The devil lies. Hell isn’t fire; it’s an icy wasteland. A tundra. it’s Siberia. I lost myself. I knew the risks, and freeze in the consequences. This is my new world. Absolute Zero. The abyss is like a familiar torturer I thought I had finally escaped.
So be it.
Chained to Gaia, your eagle devours my heart with each proclamation you make. I get torn apart by our experience each day, and yet, remain alive. Promethian. It’s the punishment I deserve for sharing my fire…..for giving all without restraint.
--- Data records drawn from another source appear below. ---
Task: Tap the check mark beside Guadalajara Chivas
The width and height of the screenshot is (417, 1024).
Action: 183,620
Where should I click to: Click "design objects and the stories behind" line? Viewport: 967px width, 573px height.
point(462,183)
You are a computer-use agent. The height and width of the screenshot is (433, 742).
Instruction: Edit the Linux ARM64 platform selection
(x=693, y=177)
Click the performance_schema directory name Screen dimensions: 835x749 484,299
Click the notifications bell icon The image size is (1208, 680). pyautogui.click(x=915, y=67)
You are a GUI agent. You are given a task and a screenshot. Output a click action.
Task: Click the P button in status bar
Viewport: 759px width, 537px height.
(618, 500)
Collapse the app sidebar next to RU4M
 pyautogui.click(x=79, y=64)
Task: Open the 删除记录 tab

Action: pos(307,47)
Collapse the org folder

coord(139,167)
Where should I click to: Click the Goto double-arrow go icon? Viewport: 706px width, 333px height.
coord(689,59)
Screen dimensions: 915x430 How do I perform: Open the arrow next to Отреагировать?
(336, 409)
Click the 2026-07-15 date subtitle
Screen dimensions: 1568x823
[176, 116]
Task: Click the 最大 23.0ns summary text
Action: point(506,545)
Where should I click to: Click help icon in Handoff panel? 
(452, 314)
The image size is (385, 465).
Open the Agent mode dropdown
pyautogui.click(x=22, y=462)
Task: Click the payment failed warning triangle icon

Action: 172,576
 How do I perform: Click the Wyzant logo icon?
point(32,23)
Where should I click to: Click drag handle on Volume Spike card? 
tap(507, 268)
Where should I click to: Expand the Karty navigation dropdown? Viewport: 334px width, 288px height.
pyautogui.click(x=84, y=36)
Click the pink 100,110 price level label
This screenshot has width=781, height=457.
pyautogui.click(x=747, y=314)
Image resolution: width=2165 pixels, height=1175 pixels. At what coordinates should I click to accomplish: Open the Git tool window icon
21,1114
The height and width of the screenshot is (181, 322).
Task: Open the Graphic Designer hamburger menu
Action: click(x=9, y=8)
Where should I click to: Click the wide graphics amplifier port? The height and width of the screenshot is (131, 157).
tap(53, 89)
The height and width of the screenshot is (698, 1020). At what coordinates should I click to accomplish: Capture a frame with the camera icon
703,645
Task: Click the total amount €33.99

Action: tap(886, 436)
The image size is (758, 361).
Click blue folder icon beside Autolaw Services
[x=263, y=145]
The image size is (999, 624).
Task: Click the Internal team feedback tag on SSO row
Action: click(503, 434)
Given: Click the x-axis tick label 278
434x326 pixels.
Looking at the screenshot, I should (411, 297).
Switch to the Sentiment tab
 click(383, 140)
I blame no one. Only myself.
I thought we had lived forty years in four weeks. I aged forty years in four days. I have embraced my pain, and despair suffocated me in return. I have traversed the wasteland you have made of my heart and rebuild slowly, but surely. The ice thaws, and my season changes.
There is no period of change that does not come with pain. The birth of a new era tears the old apart like a child does to its mother. I submit to my pain like it’s a crippled god, swept away in a chaos of my making. In limbo. The deaths have stopped; reincarnation is complete. Like a toddler, I crawl once more, screaming inside, but as an adult, I smile to the world while gritting my teeth. I stumble and fall, weakened and vulnerable, but each wound hardens pain into resolve. These scars will heal.
I am strong; stronger than anyone else I know. I will walk tall again, with a true smile on my face.